─── Provided text ───
# What my riding area looks like



## Velobike (Jun 23, 2007)

Components of Adventure: Scotland with Vanderham and Hunter - Pinkbike

My friends and I ride that sort of stuff singlespeed, but that this is a Shimano advert is irrelevant, because it really does capture the feel of my local riding areas better than any other article I've read (right down to the cold, miserable, and wet  ).


----------



## camp10 (Mar 2, 2015)

Wow, what a beautiful place. Thanks for sharing that.

And even an appearance from the peaty scotch!


----------



## Spinymouse (Jul 11, 2010)

I always enjoy seeing your pictures. They remind me of the mountains near my home. While the mountains near me are a little taller than yours, the sheer rocky exposed expanse of yours is much large than ours here.

I do a lot of hiking, not just riding. Here are some shots I took while on foot.

Without the cairns, it would be pretty tough to find your way when the weather comes down. (Which it does very often.)















Our color palette is similar to yours.















Trails in the distance.








Ice on a mountain "lake."















No cattle. But we do have majestic moose:


----------



## fatcat (Mar 11, 2006)

Probably a good hike to find a StarBucks


----------



## Velobike (Jun 23, 2007)

Spinymouse said:


> I always enjoy seeing your pictures. They remind me of the mountains near my home. While the mountains near me are a little taller than yours, the sheer rocky exposed expanse of yours is much large than ours here...


That's the sort of mountains I like. Very few trees to obscure the views.

Nothing against trees, but when you've done a big climb it's nice to see the results.


----------



## slapheadmofo (Jun 9, 2006)

Shame you can't bring a bike anywhere even near the stuff in the pics. 
Nice hiking/skiing though.


----------



## Velobike (Jun 23, 2007)

We can ride anywhere in Scotland. Freedom.


----------



## k2rider1964 (Apr 29, 2010)

I'll take trees. Actually in Durango right now and it's pretty darn cool. There are plenty of places up top that allow you to see for 30-40 miles. Oh, and it's not cold or wet.


----------



## Velobike (Jun 23, 2007)

k2rider1964 said:


> ...Oh, and it's not cold or wet.


We think it's wonderful that our whole country is air-conditioned.


----------



## bsieb (Aug 23, 2003)

Velobike said:


> We can ride anywhere in Scotland. Freedom.


Beautiful country!

Flip side of where I am, feel free to visit or swap places for a bit.


----------



## slapheadmofo (Jun 9, 2006)

Velobike said:


> We can ride anywhere in Scotland. Freedom.


A lot of that area in the vicinity of those pics is protected Wilderness. 
No way you could get a bike up there without carrying it for miles anyway, and even once you do get up high, most of the terrain is too steep and nasty to ride anyway; it would mainly be an exercise in frustration. Awesome area though, and no shortage of other places to pedal.

These guys a ways to the south of the big peaks are rideable, though they rarely are. Some great steep granite. :thumbsup:


----------
─── Dataset content ───
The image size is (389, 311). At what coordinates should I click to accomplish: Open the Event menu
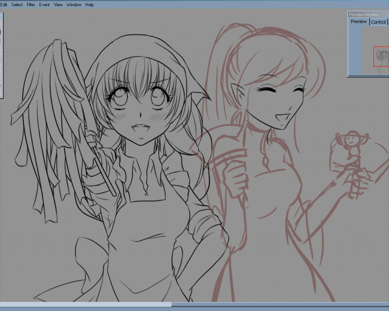44,4
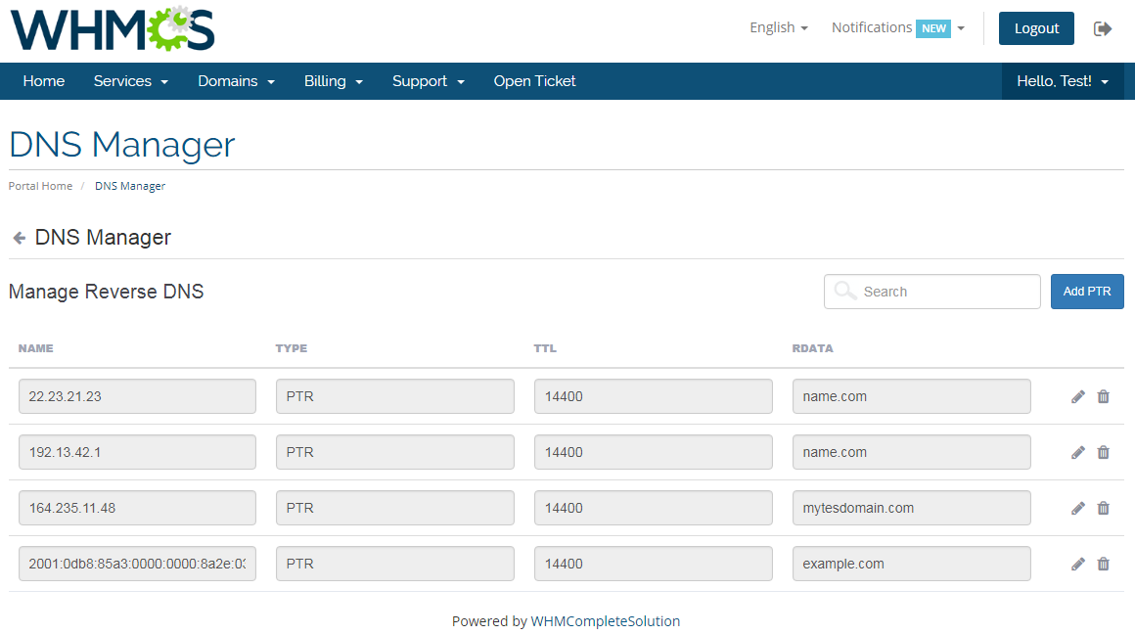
───
_Problems to work on:_
A: Reproduce the part of the riding-area forum thread starting at "My friends and" and ending at "for sharing that.".
B: In the riding-area forum thread, where does k2rider1964 say they are right now?

_Results of the exercise:_
A:
My friends and I ride that sort of stuff singlespeed, but that this is a Shimano advert is irrelevant, because it really does capture the feel of my local riding areas better than any other article I've read (right down to the cold, miserable, and wet  ).


----------



## camp10 (Mar 2, 2015)

Wow, what a beautiful place. Thanks for sharing that.

B: In Durango.